我身上一阵阵地冷,想看又怕看,怕看但还是看着。四周树影沙沙,幕边云移月走,
剧中的危惧融入夜空,仿佛满天都是凶险,风中处处阴谋。
好不容易挨到散场,八子又有建议:“咱玩抓特务吧。”我想回家。八子说不
行,人少了怎么玩?月光清清亮亮,操场上只剩了几个放电影的人在收起银幕。谁
当特务呢?白天会抢着当的,这会儿没人争取。特务必须独往独来,天黑得透,一
个人还是怕。耗子最先有了主意:“瞧,那老头!”八子顺着她的手指看:“那老
头?行,就是他!”小不点说:“没错儿,我早注意他了,电影完了他干嘛还不走?”
那无辜的老头蹲在小树林边的暗影里抽烟,面目不清,烟火时明时暗。虎子说:
“老东西正发暗号呢!”八子压低声音:“瞧瞧去,接暗号的是什么人?”一队人
马便潜入小树林。八子说:“这哪儿行?散开!”于是散开,有的贴着墙根走,有
的在地上匍匐,有的隐蔽在树后;吹一声口哨或学一声蛐蛐叫,保持联络。四处灯
光不少,难说哪一盏与老头有关,如此看来就先包围了他再说吧。四面合围,一齐
收紧,逼近那“老东西”。小不点眼尖,最先嗤嗤地笑起来:“虎子,那是你爷爷!”
几十年后我偶然在报纸上读到,《徐秋颖案件》是根据了一个真实故事,但
“徐秋颖”跟虎子他爷爷那夜的遭遇一样,是个冤案。
模仿电影里的行动,是一切童年必有的乐事。比如现在的电影,多有拳争武斗,
孩子们一招一式地学来,个个都像一方帮主。几十年前的电影呢,无非是打仗的,
反特的,潜入敌营去侦察的;枪林弹雨,出生入死,严刑拷打,宁死不屈,最后必
是胜利大反攻,咱的炮火愤怒而且猛烈,歼敌无数。
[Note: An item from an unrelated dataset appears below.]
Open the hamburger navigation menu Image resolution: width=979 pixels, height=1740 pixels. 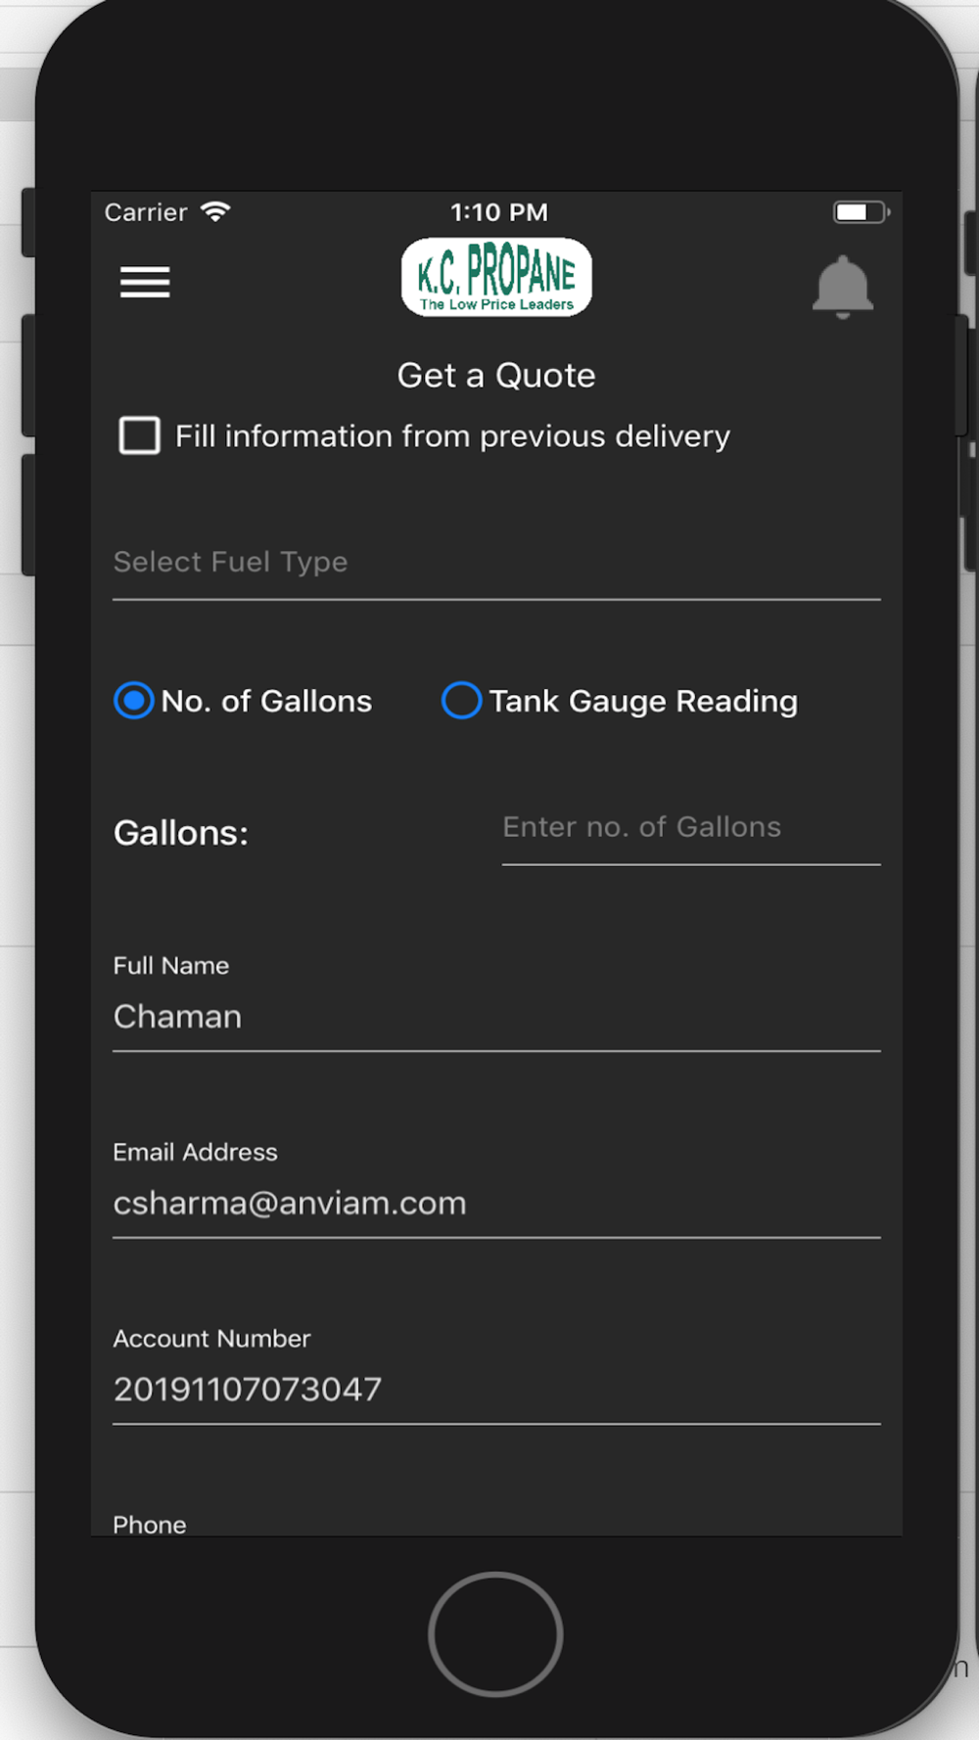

因而,曾有一代少年由衷地向
往那样的烽火硝烟。(“首长,让我们上前线吧,都快把人憋死了!”“怎么,着
急了?放心,有你们的仗打。”)是呀,打死敌人你就是英雄,被敌人打死你就还
是英雄,这可是多么值得!故而冲锋号一响,银幕上炮火横飞——一批年轻人撂倒
了另一批年轻人,一些被怀念的恋人消灭了另一些被怀念的恋人——场内立刻一片
欢腾。是嘛,少男少女们花钱买票是为什么来的?开心,兴奋,自由欢叫,激情涌
泄。这让我想通了如今的“追星族”。少年狂热古今无异,给他个偶像他就发烧,
终于烧到哪儿去就不好说。比如我们这一代,忽然间就烧进了文化大革命。